# [Your goal]
When you reach the line containing "Click the red number 1 marker" in the data below, begin returning lines exactly as written, and stop once the line containing "Where should I click to: Click" has been returned.

# [Given records]
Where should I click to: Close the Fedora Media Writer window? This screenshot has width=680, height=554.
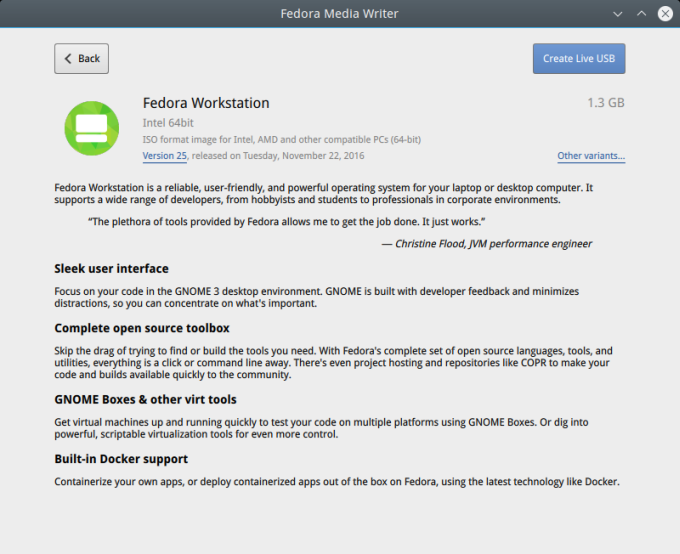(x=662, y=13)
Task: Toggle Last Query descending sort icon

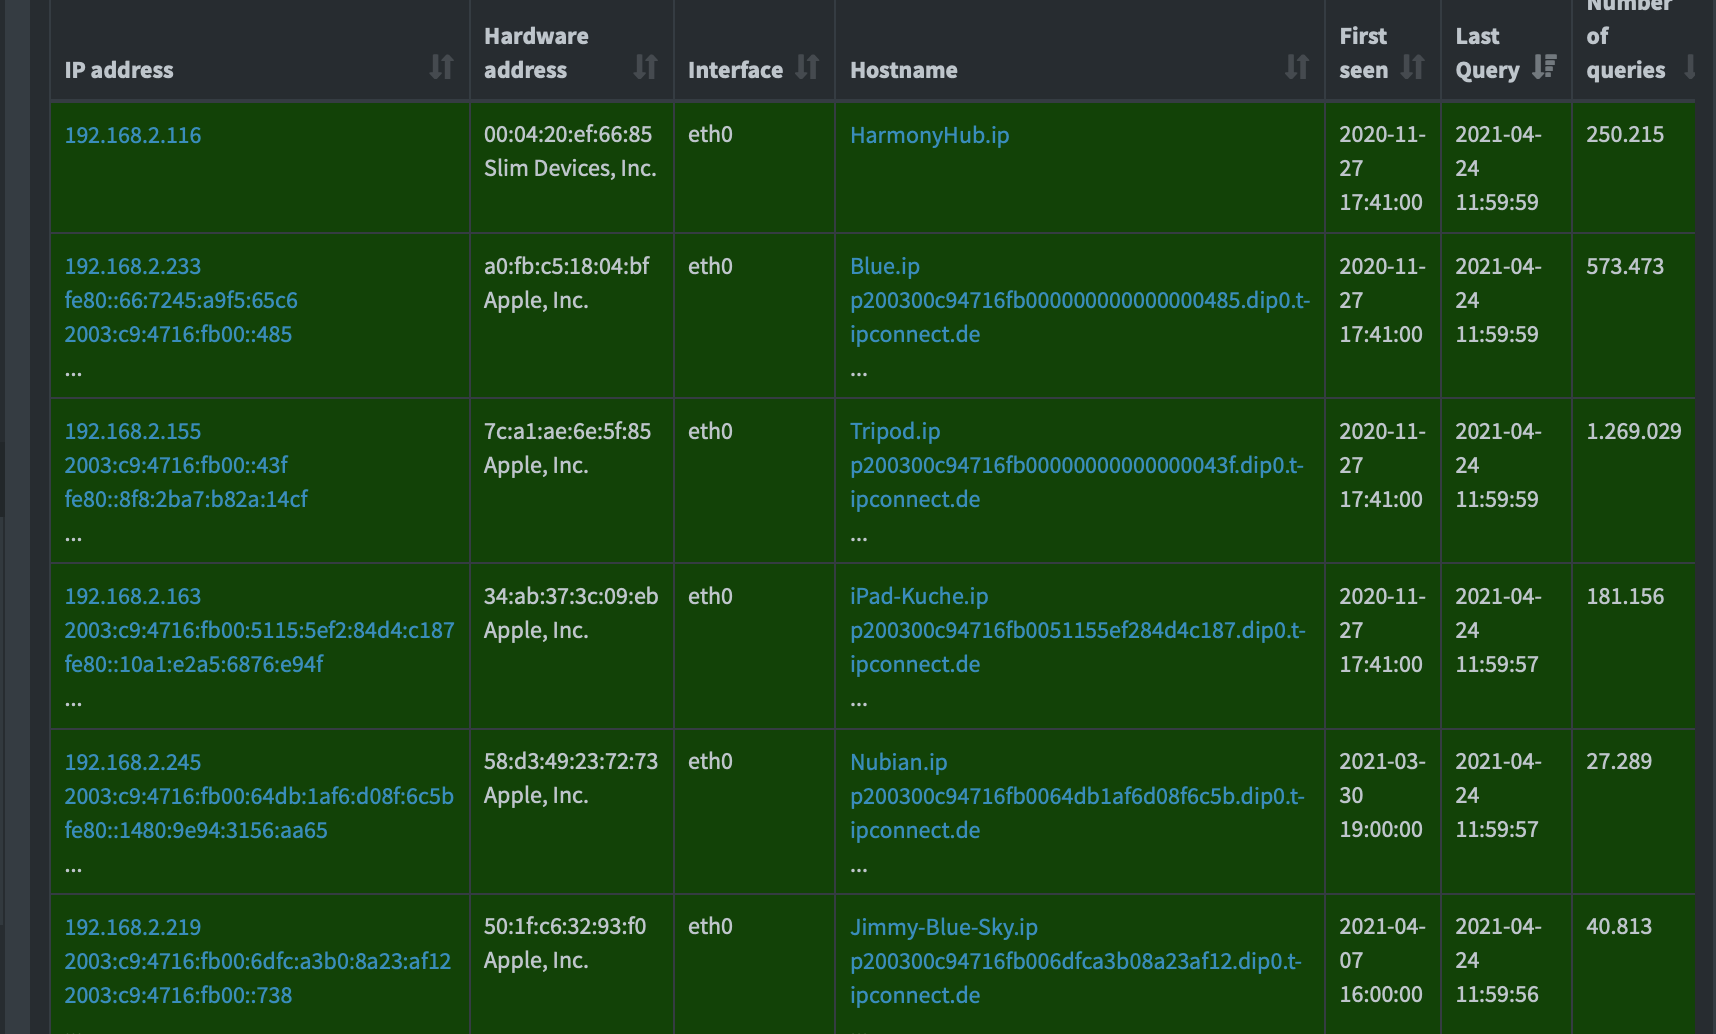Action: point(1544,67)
* * *
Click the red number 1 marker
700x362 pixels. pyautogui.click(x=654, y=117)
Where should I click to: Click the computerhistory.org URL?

# [Answer box]
Click the red number 1 marker
700x362 pixels. pyautogui.click(x=654, y=117)
Where should I click to: Click the computerhistory.org URL?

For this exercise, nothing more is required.